Los secretos del sótano (Rusia)

Tuve una experiencia completamente distinta cerca de Moscú. Iba de viaje con unos amigos para visitar un monasterio que se hallaba en las proximidades de un pueblo pequeño y pobre. Pero el pueblo me resultó más interesante que el mohoso monasterio. La mayoría de las casas eran de madera, bellamente decoradas con tallas; en los jardines delanteros había hombres y mujeres trabajando en la recolección de la patata. Me detuve junto a una cerca para observar a una anciana y saludarla, aunque yo no hablaba ruso. Me sonrió e hizo un gesto con la cabeza y las manos invitándome a entrar en la casa. Señaló también a mis dos amigos, que se habían quedado un poco apartados. Acogimos gustosos la invitación, pues todos teníamos mucha curiosidad por ver cómo era por dentro la casa.
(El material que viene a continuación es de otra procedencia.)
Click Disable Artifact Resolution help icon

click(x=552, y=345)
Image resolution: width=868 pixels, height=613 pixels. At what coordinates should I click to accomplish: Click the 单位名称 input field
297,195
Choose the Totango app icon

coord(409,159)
Tuvimos que sentarnos a la gran mesa. La rusa abrió una trampilla que había en el suelo y se introdujo a través de ella. La oímos trastear y cantar para sí. Cuando volvió a la superficie, iba cargada de vasos y pucheros. Para sorpresa nuestra, nos invitó a comer.

En ningún restaurante de Moscú había encontrado ninguno de nosotros semejante variedad: distintas clases de setas, pepinos en todas sus modalidades, diferentes fiambres y embutidos, caviar, blinis (empanadas de masa rellenas) y frutas en conserva, entre ellas manzanas del huerto. Hasta pan tierno sacó por arte de magia; de dónde, no lo sé. Saboreamos con placer todo aquello que no se puede comprar en la tiendas, lo que la naturaleza da generosamente a las personas.

Mientras comíamos, la mujer nos contemplaba radiante, pues tener invitados es un honor especial en Rusia.